To do that, he turned to Fr Denis, an experienced priest and consultant on the series.

"He's a very approachable man, very knowledgeable, and he helped me through that process and making the character look authentic," Bean explains.

"I wanted to ask, 'What do you do when you're on your own? Where do you go? Where do you buy your food? Who can you talk to? What can you discuss?' [But] it's more a story about a man trying to draw people in. As the title suggests, it's a community that's broken. It's the state of the nation, it's what's happening in many cities, especially up north.

"It's important to show this – the truth of joblessness, poverty, unemployment and gambling – on national TV, too. It's more representative of our country than Downton Abbey. This deals with the vast majority of people at this moment in time, and I do think that's important to get across. It's brave of people to put that together like Jimmy and the BBC."

Far from his typical action scenes, Bean – today swapping clerical garb for a casual blazer and jeans combo, matched with long hair – knew he'd have to keep to a certain pace.

"I was always dealing with someone with problems – and I wasn't causing problems, I was trying to help people," says Bean, who also served as an executive producer on Broken.

"In a lot of things, I'm always causing problems – until I get killed. This is the other way round, so it's coming to it from a different mindset. I've found that priests are very selfless people."

He co-produced the series, too.

"I wanted to have an input, so I could contribute towards certain things," the Rada graduate explains. "But I don't like to be too heavily involved; I don't want to know everything because I like the mystery of just being presented with something and then playing it.
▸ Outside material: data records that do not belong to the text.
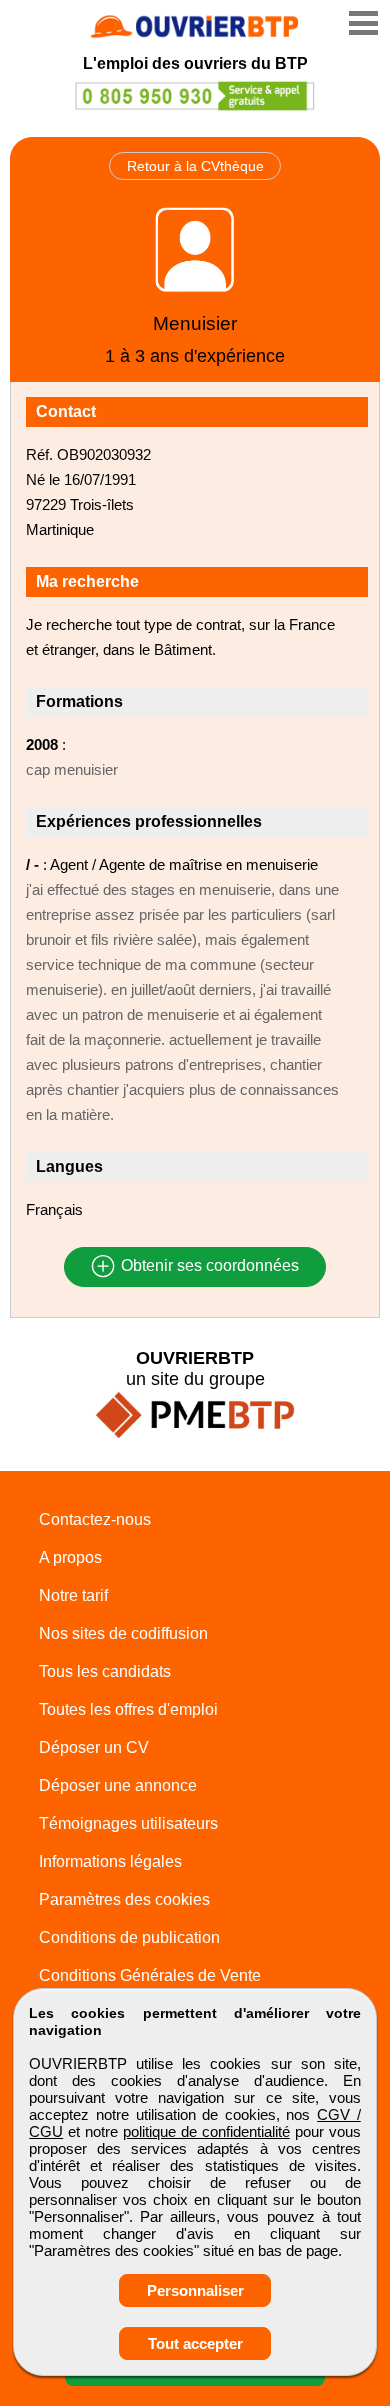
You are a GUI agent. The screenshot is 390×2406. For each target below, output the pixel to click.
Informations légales (110, 1861)
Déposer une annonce (118, 1785)
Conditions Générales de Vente (150, 1975)
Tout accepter (195, 2343)
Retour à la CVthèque (195, 166)
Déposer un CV (94, 1747)
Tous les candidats (105, 1671)
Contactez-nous (95, 1519)
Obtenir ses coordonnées (208, 1266)
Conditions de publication (129, 1937)
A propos (70, 1557)
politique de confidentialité (206, 2131)
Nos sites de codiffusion (123, 1633)
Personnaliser (195, 2290)
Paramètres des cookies (124, 1899)
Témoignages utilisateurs (128, 1823)
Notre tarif (73, 1595)
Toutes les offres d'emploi (128, 1709)
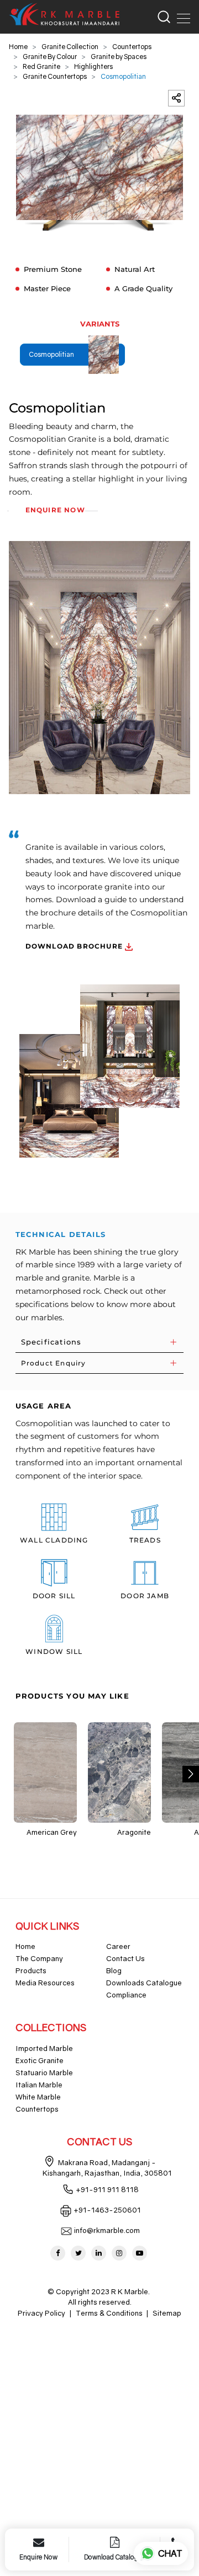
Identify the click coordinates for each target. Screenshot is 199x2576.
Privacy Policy (41, 2313)
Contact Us (125, 1958)
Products (30, 1970)
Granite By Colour (50, 56)
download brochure (75, 946)
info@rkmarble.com (107, 2230)
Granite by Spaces (118, 56)
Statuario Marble (44, 2072)
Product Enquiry (53, 1363)
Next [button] (190, 1774)
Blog (114, 1970)
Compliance (126, 1994)
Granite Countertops (55, 76)
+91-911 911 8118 (107, 2189)
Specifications (51, 1341)
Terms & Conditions (109, 2313)
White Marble (38, 2096)
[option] (100, 173)
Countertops (131, 46)
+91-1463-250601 (107, 2209)
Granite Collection (69, 46)
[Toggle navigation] (180, 16)
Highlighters (93, 66)
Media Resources (45, 1982)
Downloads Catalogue (144, 1982)
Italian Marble (38, 2084)
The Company (39, 1958)
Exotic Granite (39, 2060)
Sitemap (167, 2313)
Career (118, 1946)
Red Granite (41, 66)
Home (18, 46)
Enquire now (55, 510)
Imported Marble (44, 2048)
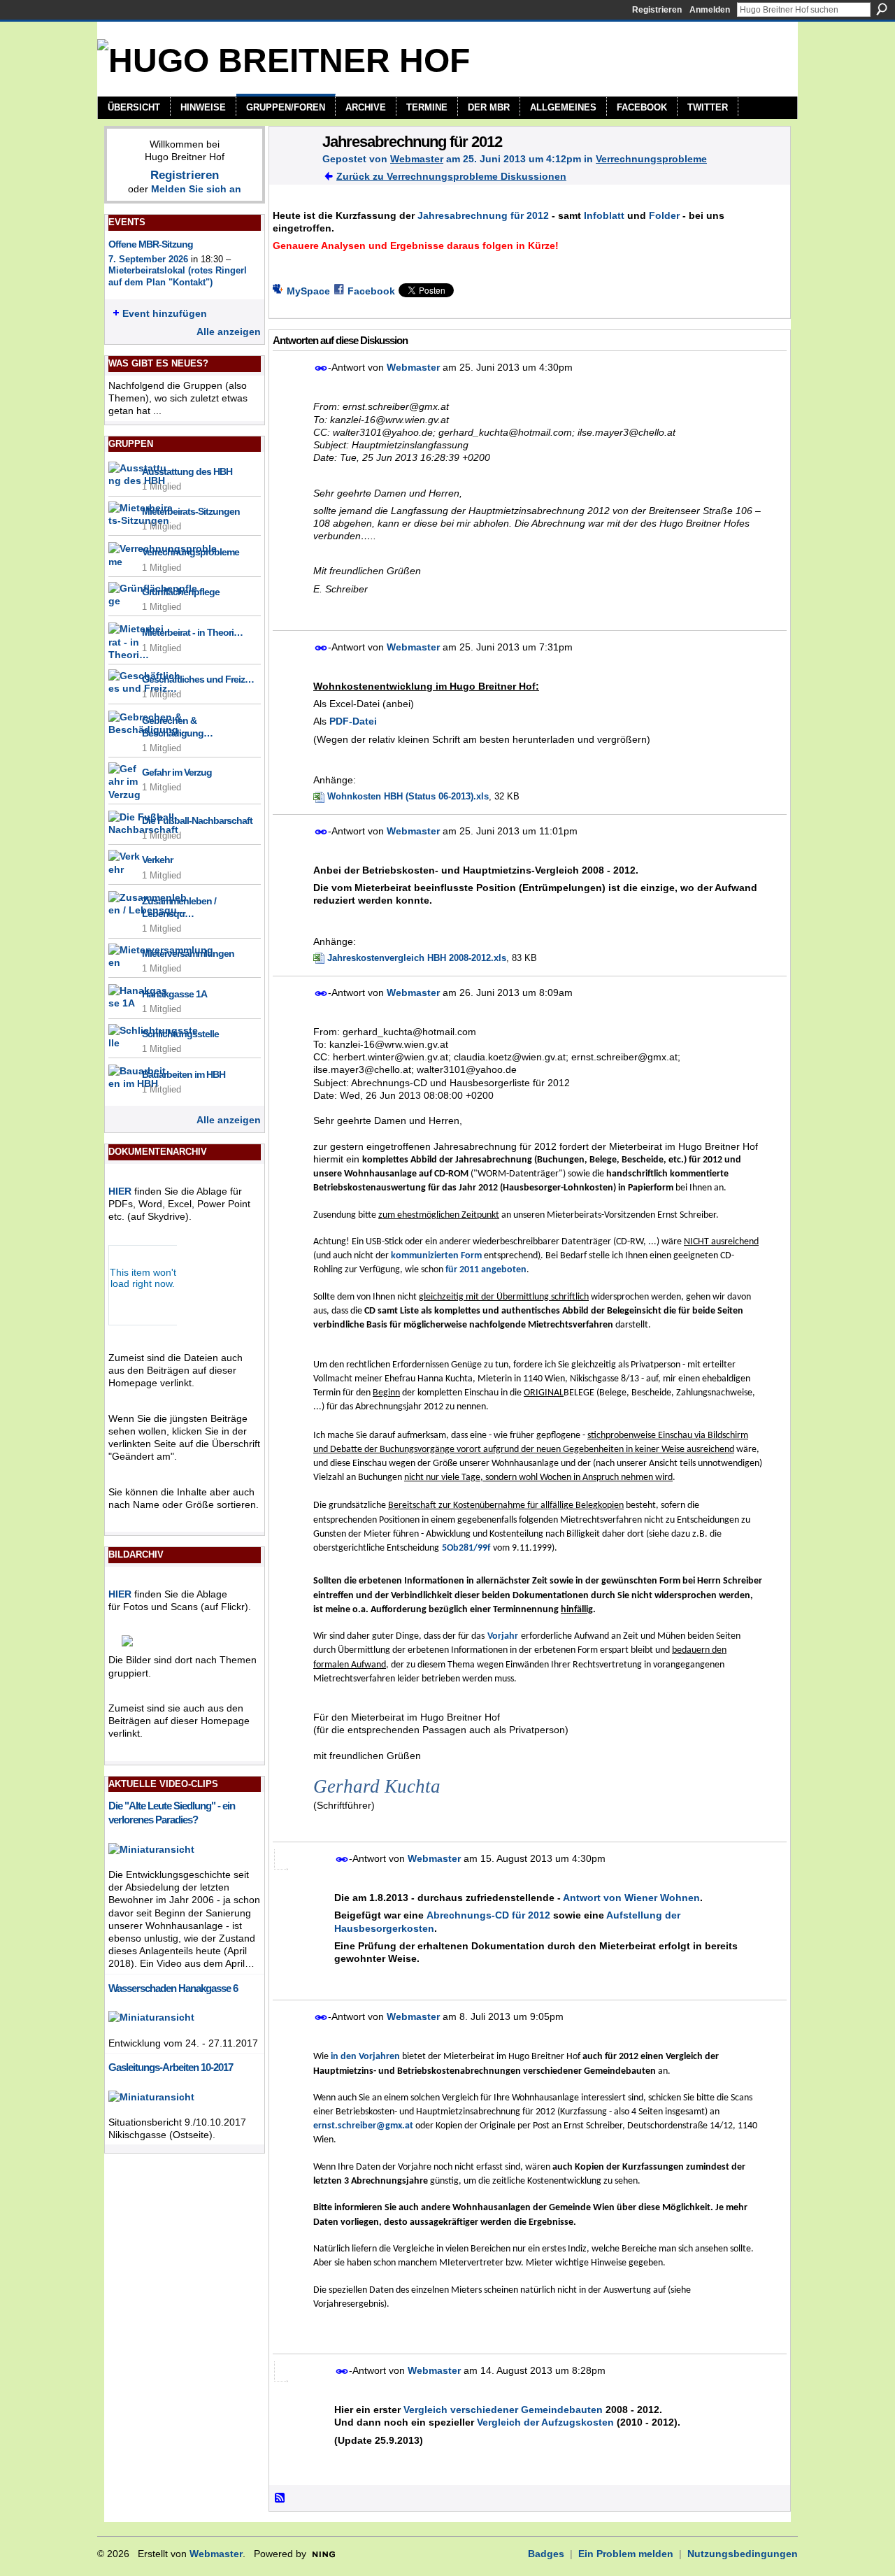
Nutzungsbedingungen (742, 2553)
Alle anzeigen (228, 331)
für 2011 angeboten (486, 1270)
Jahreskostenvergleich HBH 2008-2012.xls (416, 958)
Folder (664, 215)
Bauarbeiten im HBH (183, 1074)
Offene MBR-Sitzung (150, 244)
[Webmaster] (291, 170)
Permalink (321, 368)
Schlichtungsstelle (180, 1033)
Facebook (371, 291)
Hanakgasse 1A (174, 993)
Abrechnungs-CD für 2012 (488, 1915)
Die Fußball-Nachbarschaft (197, 820)
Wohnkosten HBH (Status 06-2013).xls (408, 796)
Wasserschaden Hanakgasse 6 (173, 1988)
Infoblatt (604, 215)
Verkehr (157, 859)
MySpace (308, 291)
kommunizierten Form (436, 1256)
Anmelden (709, 10)
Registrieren (657, 10)
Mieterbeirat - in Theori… (192, 632)
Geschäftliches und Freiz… (198, 679)
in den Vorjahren (365, 2056)
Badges (546, 2553)
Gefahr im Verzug (177, 772)
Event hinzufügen (164, 313)
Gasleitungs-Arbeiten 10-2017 (170, 2067)
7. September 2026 (148, 259)
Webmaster (416, 158)
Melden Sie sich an (196, 188)
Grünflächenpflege (181, 591)
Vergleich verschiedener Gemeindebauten (503, 2409)
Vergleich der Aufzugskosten (545, 2422)
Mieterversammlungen (188, 953)
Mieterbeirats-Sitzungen (191, 511)
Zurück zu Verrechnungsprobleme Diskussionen (451, 176)
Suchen (881, 9)
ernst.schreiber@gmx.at (363, 2126)
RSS (280, 2498)
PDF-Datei (353, 721)
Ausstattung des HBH (187, 471)
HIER (119, 1191)
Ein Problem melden (625, 2553)
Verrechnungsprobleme (190, 551)
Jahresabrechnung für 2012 (483, 215)
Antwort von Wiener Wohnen (631, 1897)
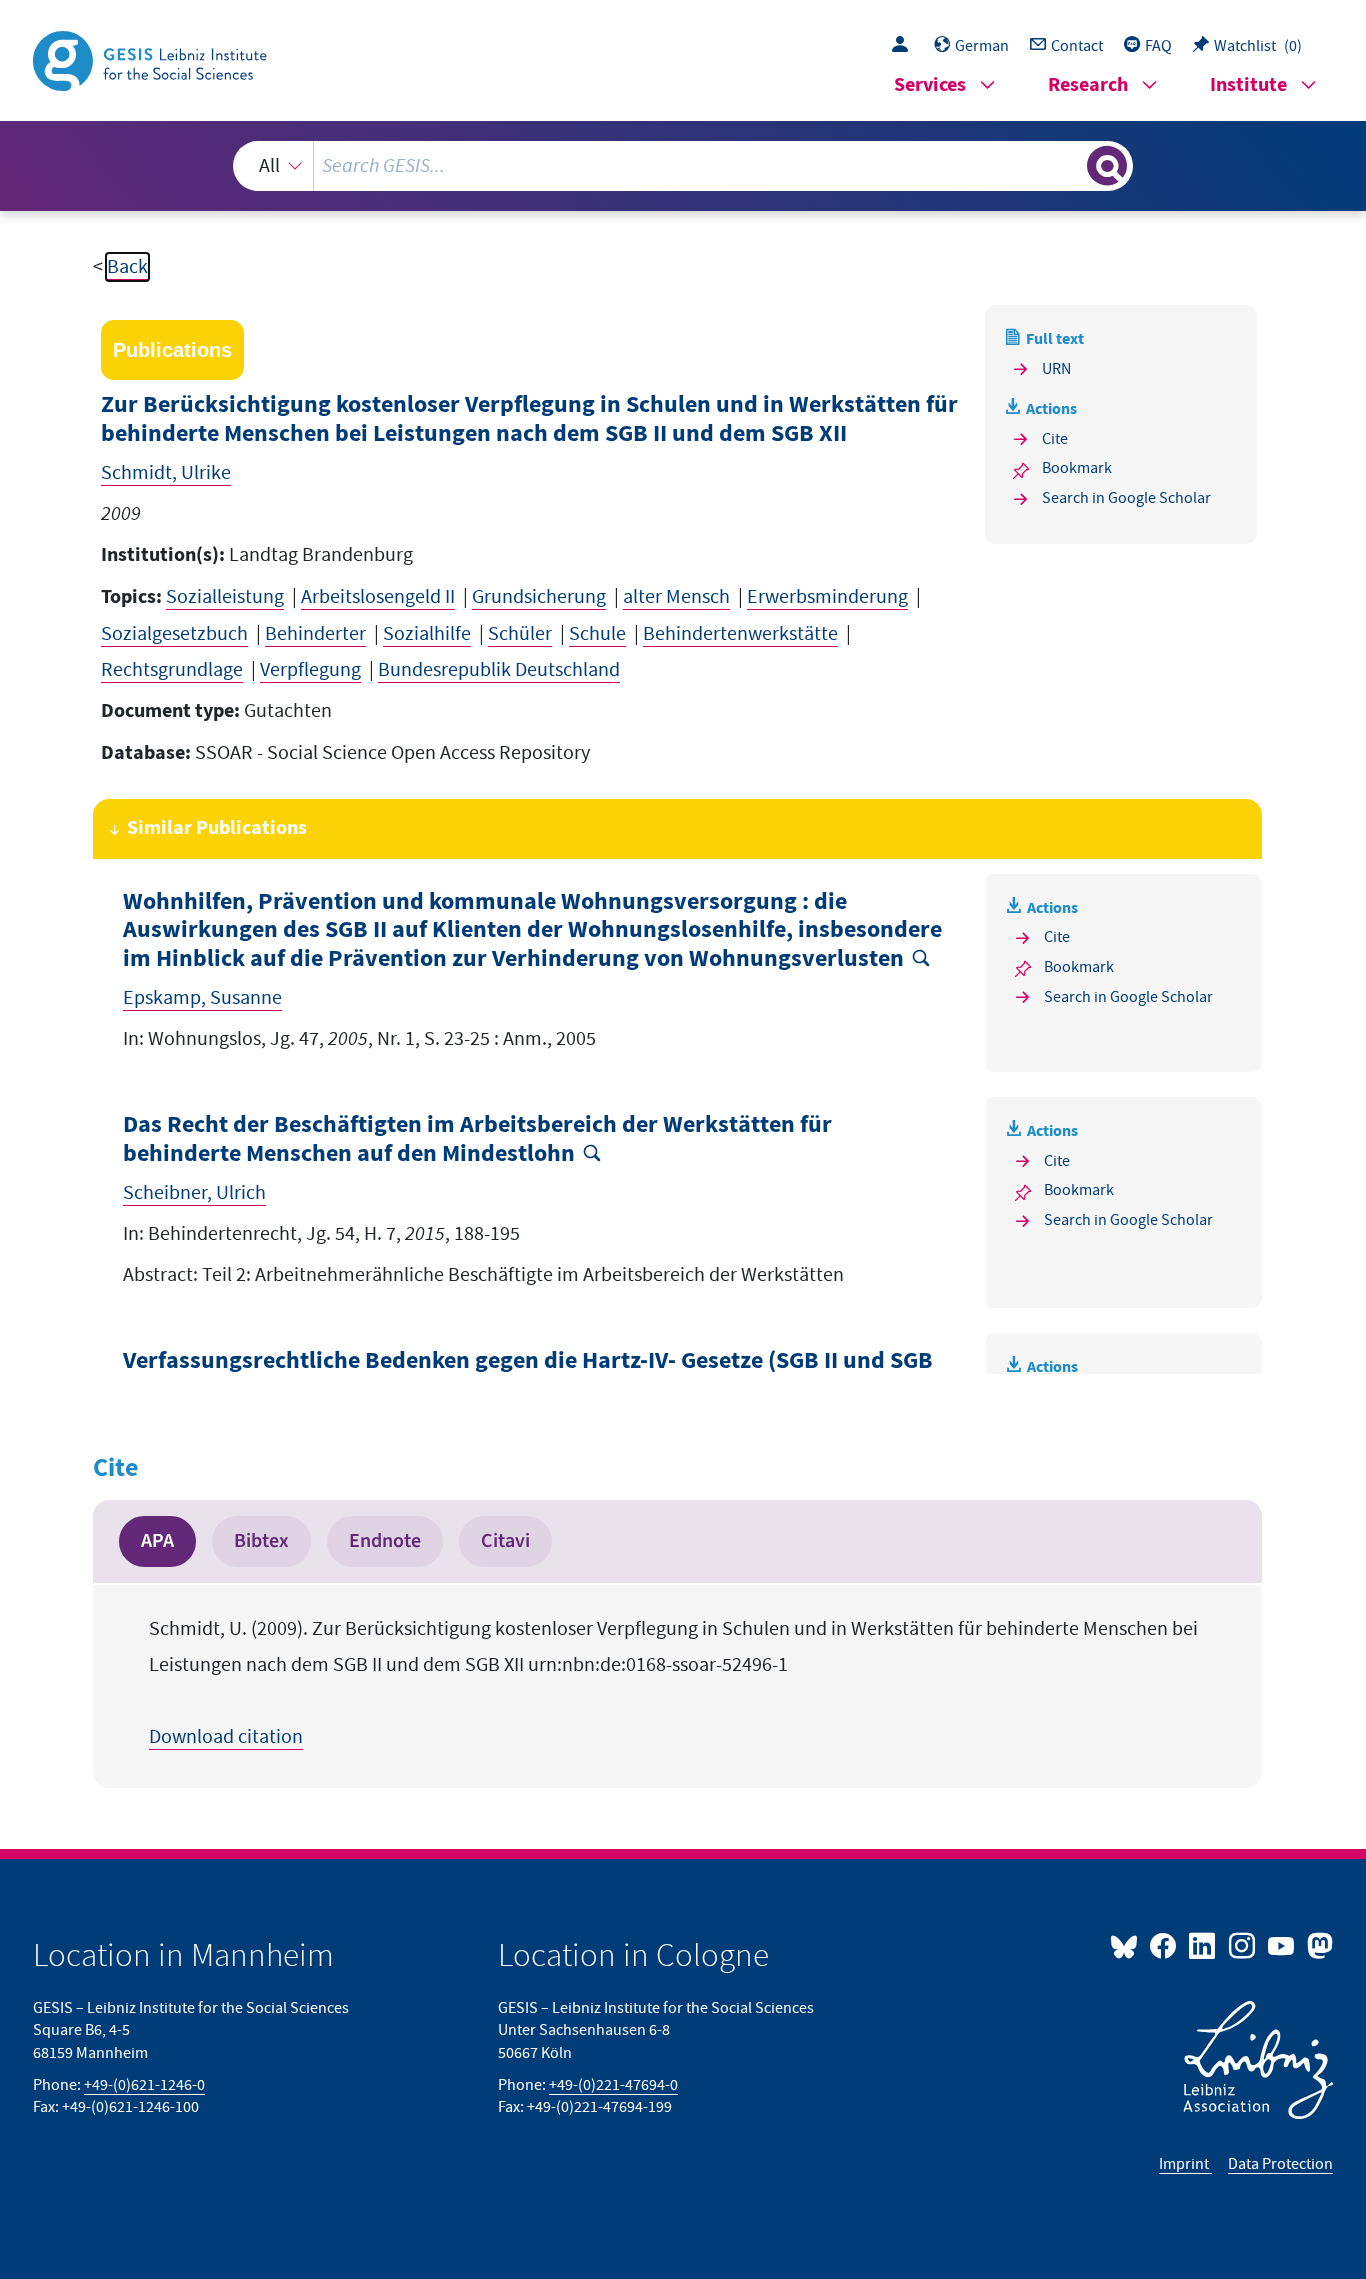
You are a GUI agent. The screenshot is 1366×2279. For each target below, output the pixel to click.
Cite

"I don't want to analyse anything too much or it just fizzles away, disappears and there's nothing there. But it's knowing where the project is going and how it develops – that's the benefit of being a producer."

Next up, Bean – who lives in London with his fiancee Ashley Moore (he has been married and divorced four times and has three daughters, two from his second wife, one from his third) – will be reprising the role of John Marlott in season two of ITV's The Frankenstein Chronicles.

"It's set in 1824-25, so it fits in nicely, chronologically and historically, after Sharpe," he says, referring to the Napoleonic TV drama that brought him mainstream success.

"I like to do television and film," he says. "I did a film called Dark River with the director Clio Barnard, and I think that's probably coming out this year. I like an interesting balance."

Can we expect a run of characters who make it to the closing credits, then?

"I've stayed alive quite a bit in the last few years," he says with a grin, reluctant to give away too much. "It's great, it's quite refreshing."